Je tiens à dire sans détour : non seulement je n'ai vu aucun autre dirigeant politique capable de traiter le pouvoir actuel de « dictateur » en dehors de moi, mais je regarde avec pitié ceux qui, au lieu de s'opposer à cette décision illégale, trouvent un moyen de le faire en disant « Kılıçdaroğlu a levé les immunités », par peur de critiquer Erdoğan.

« MONSIEUR DEMİRTAŞ EST UN DÉFENSEUR DE LA PAIX »

1- Le crime de terrorisme ne relève pas de l'immunité. De plus, il n'y a aucun crime de terrorisme commis par Monsieur Demirtaş et ses amis, ni qui puisse leur être imputé. Comme Monsieur Demirtaş l'a souligné dans sa défense, il est un défenseur de la démocratie et de la paix.

2- Malgré cela, Monsieur Demirtaş a été emprisonné par une volonté, incluant certains membres de partis en accord avec le régime de l'AKP, sous le masque de la « levée de l'immunité » et à travers un ensemble de mensonges et de calomnies.

3- Et cette même volonté a entériné cet emprisonnement par un procès illégal, contraire à l'éthique et sans conscience.

« JE VAIS CONTINUER À ME BATTRE »

4- Le nom le plus important de la volonté qui a emprisonné Monsieur Demirtaş est Erdoğan lui-même. Je me battrai, même si je reste seul, contre l'emprisonnement de Monsieur Demirtaş et de ses amis par cette volonté dont Erdoğan est le fer de lance, et à laquelle certains, au sein de leurs propres partis, font des clins d'œil à chaque occasion.

« JE NE SERAI PAS DE CEUX QUI ABANDONNENT DEMİRTAŞ »

Je ne serai pas de ceux qui abandonnent Monsieur Demirtaş. À Van, Diyarbakır, Muş, Samsun, Kayseri et dans toute la Turquie, j'ai vu l'affection qui m'était portée pendant et avant la période électorale, et plus important encore, le désir et la foi en la démocratie et la justice. Je me suis battu jusqu'au bout pour tous ceux qui font de la politique et travaillent sincèrement pour l'existence et l'avenir de notre beau pays, et je continuerai à le faire ! Aujourd'hui, la source du prix payé par Monsieur Demirtaş, Monsieur Can Atalay et tous les autres prisonniers politiques n'est pas la levée des immunités, mais leur refus de plier face à un gouvernement oppressif et leur soutien au peuple !

« MON CONSEIL À CEUX QUI CHOISISSENT D'ÊTRE DU CÔTÉ DE LA FORCE... »

Mon conseil à ceux qui, au sein de leurs propres partis, choisissent d'être du côté de la force plutôt que de la justice dans les coulisses, est de faire de la politique avec une approche patriotique sincère et de dire courageusement à leurs interlocuteurs toutes les illégalités commises.

Je ne cesserai jamais de défendre les droits de tous mes amis qui, au sein de tous les partis politiques, ont payé le prix fort, se sont opposés à l'ordre établi et ont souhaité que le mauvais sort de la nation change, en luttant pour cette cause.

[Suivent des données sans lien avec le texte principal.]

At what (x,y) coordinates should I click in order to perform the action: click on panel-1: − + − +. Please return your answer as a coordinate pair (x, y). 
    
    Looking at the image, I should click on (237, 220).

Le cher président du peuple kurde patriote, Monsieur Demirtaş, et le député chéri du peuple de Hatay, Can Atalay, sont les nôtres ; qu'ils restent à Erdoğan, le négociateur des coulisses aux larmes de crocodile. Comme le dit un proverbe kurde : Bila mirov kuştiyê şera be ne girtîyê rovîya be. Que l'homme soit la proie du lion, mais pas le prisonnier du renard…

QUE S'ÉTAIT-IL PASSÉ ?

Le président de l'AKP et Premier ministre Ahmet Davutoğlu avait lancé un appel à l'opposition le 17 mars 2016 : « Levons ensemble les immunités. Il y a actuellement 506 dossiers d'immunité en attente au Parlement, levons-les tous ensemble. L'AK Parti n'a aucun dossier à cacher. Nous n'avons aucune réserve. »

En avril 2016, le président du CHP, Kemal Kılıçdaroğlu, a annoncé qu'ils voteraient « Oui » à la proposition d'amendement constitutionnel sur la levée des immunités soumise à la présidence de la Grande Assemblée nationale de Turquie (TBMM), bien qu'elle soit « contraire à la Constitution ».

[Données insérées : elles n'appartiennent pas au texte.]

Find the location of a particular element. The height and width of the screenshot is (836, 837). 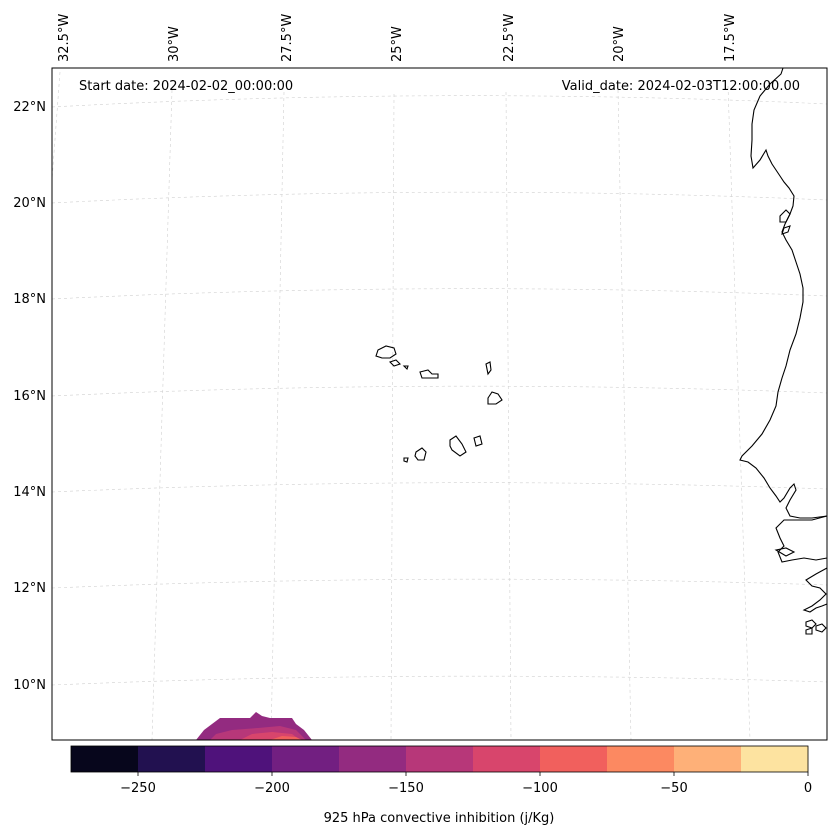

fogo is located at coordinates (420, 454).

Le paquet sur la levée des immunités a été adopté par la TBMM et soumis au président Erdoğan. Le président Erdoğan a approuvé le paquet d'amendements constitutionnels le 7 juin 2016.

Les politiciens du HDP dont l'immunité a été levée ont été placés en garde à vue puis arrêtés le 4 novembre 2016.